Libor SOFRTechnology

Looking Beyond Libor: Engage Vendors, Expect Some Frustrations

By September 24, 2020 No Comments

Corporates preparing for a transition to SOFR may need to push some systems vendors.

NeuGroup members appear to be making headway to transition floating-rate exposures to the secured overnight financing rate (SOFR) or an alternative Libor replacement. However, in a meeting in which two members detailed their preparations, a major concern arose about third-party vendors’ progress and the need to push them along.  

  • Responding to polling questions during the meeting session, 70% said they have compared notes with peer companies about their efforts and progress toward the transition. 
  • In terms of their current status, 57% said they were in decent shape, 13% far along, and 30% behind for various reasons.  

Finding Libor. Systems involving Libor must be upgraded, including treasury management systems (TMSs) and asset systems, if a company has a captive financing arm.  It’s a process one member estimated taking 10 months.  

  • There may also be exposures to Libor, anticipated to no longer function as a benchmark after 2021, that are buried in late fees, intercompany agreements and other contractual arrangements. 
  • “So we’re working with our legal services team and general counsel to identify any agreement that may mention Libor,” an assistant treasurer said.  

Tight timetable. Given the time to implement systems changes and test them, the timetable is already tight, according to one member in discussions with regulators about large multinationals’ challenges, especially if new requirements such as the recently discussed credit-sensitive spread are introduced. 

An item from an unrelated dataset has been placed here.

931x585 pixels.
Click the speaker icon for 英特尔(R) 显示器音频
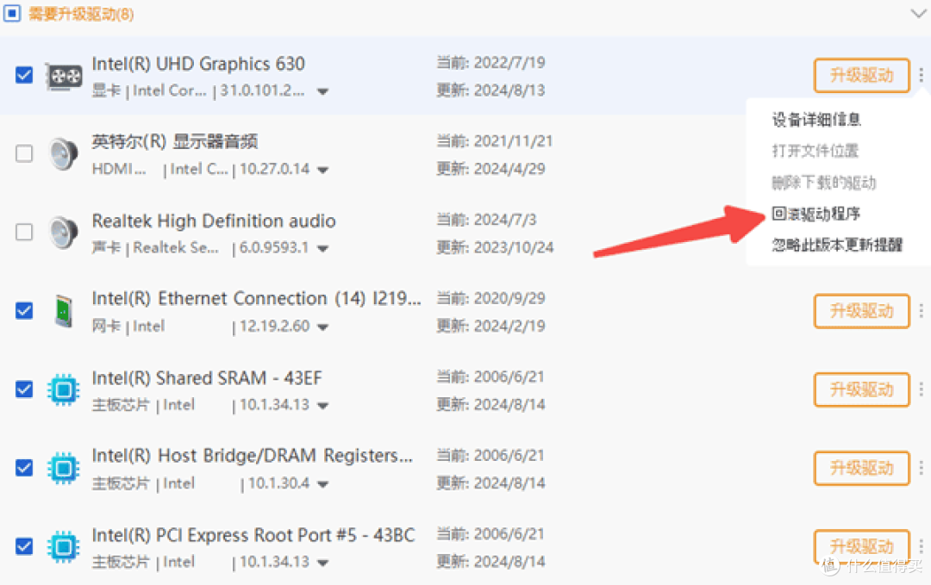coord(64,153)
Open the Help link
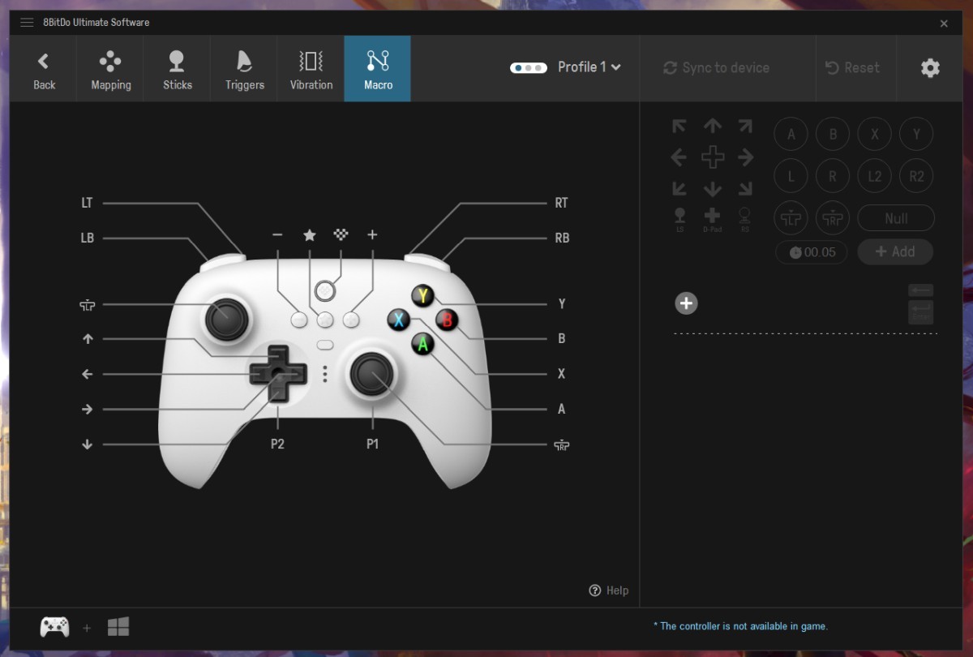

  • “If market parameters change, and we’re not on that upgrade, that’s a challenge for us,” the member said. “So we’ve been very vocal with regulators about the time it takes to implement those systems.” 

Vendor concerns. No matter how vigilant corporates may be, much depends on vendors upgrading their systems, not just to accommodate using the new benchmarks, but also by transitioning legacy agreements and transactions.   

  • Noting “good engagement” with its vendor, one member said, “We’ve tried to engage them early and often, because a big part of our success will be around getting the consultants we want” to help with the upgrade. 
    • Another peer group member seconded the importance of reserving a consultant who understands the company’s systems. 
  • And good engagement doesn’t mean the upgraded system will solve all the issues. The AT said the TMS will still require treasury to terminate and re-enter new financial instruments, “and that’s a major undertaking.”  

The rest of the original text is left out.